Ma è una questione di credibilità, affidabilità e, se vogliamo, coraggio che va oltre la singola posizione. Che sbatte il muso sulle esigenze vere dei siciliani: portati, per un momento, a fidarsi della massima istituzione regionale e, poi, costretti a ripiegare altrove, quasi rassegnati. “Perché tanto i soldi della Regione sono briciole rispetto a quelli promessi dallo Stato…”, si sono ripetuti, in un pessimo tentativo di autoconvincimento, Musumeci e Armao, come a voler scappare dalle responsabilità. Proprio ieri la giunta s’è ritrovata a Pergusa per una seduta-fiume, in cui parlare della prossima Finanziaria regionale e architettare un modo per lasciarsi alle spalle i clamorosi errori dell’assessore all’Economia e degli uffici che hanno seminato nei bilanci un altro buco da 300 milioni.

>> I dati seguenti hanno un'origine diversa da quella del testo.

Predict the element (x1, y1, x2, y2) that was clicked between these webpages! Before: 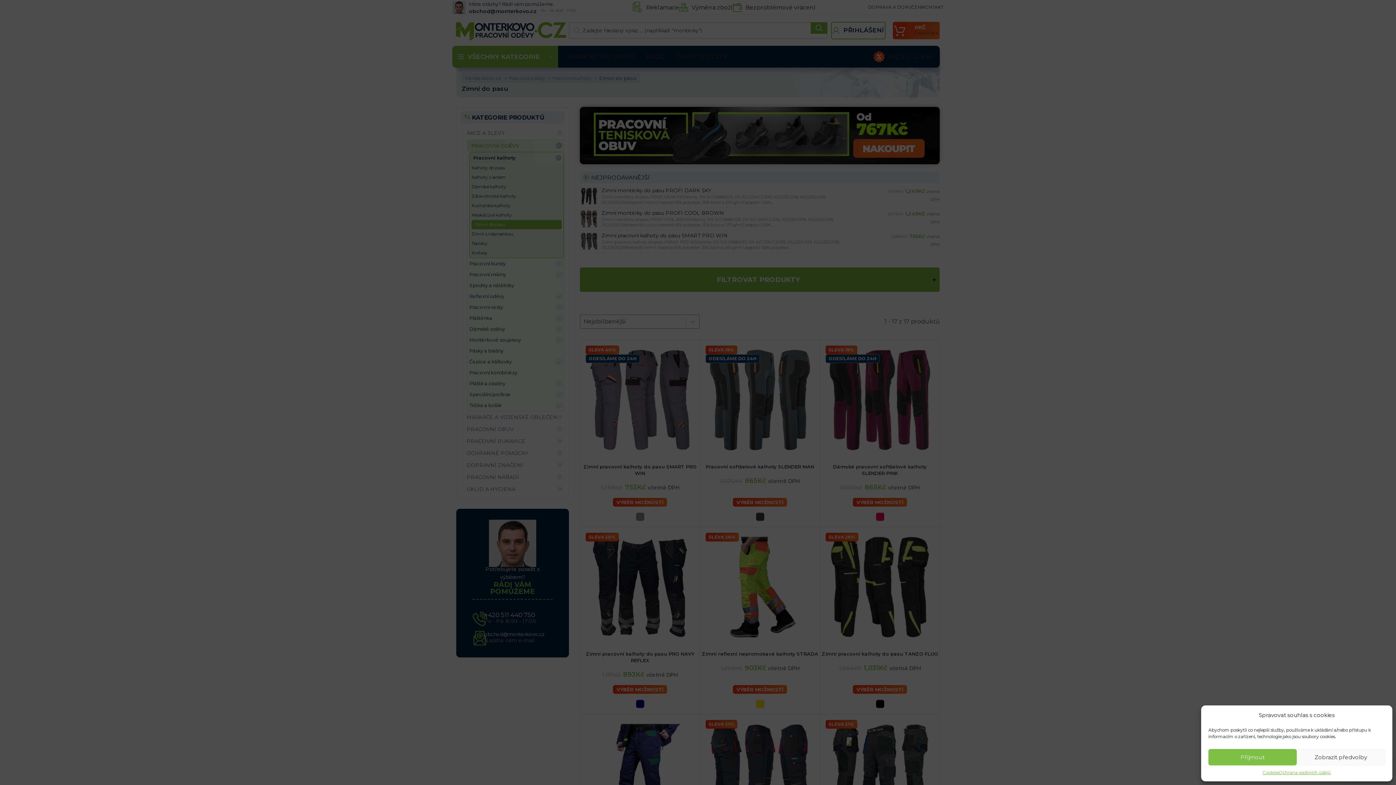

Un episodio non accidentale, ma cronico, che rivela la cifra di un governo e di una macchina amministrativa ormai stantii, lontani dalla realtà e dalle vere esigenze; profeti puntuali di sventura e del tutto inadeguati ai tempi. Complici, per tornare alla norma da dieci milioni sull’editoria, di “una lunghissima gestazione che fa a pugni con la logica, oltre che con le esigenze delle imprese”. E, come segnalato ulteriormente dal gruppo Sanfilippo, poco inclini alla trasparenza, “valore, quest’ultimo, che forse non a caso nei vari Palazzi viene visto come qualcosa di urticante, tanto da far remorare il varo e l’applicazione di una legge necessaria per fare sapere alla platea più vasta possibile di cittadini come vengono spesi i soldi dei contribuenti”.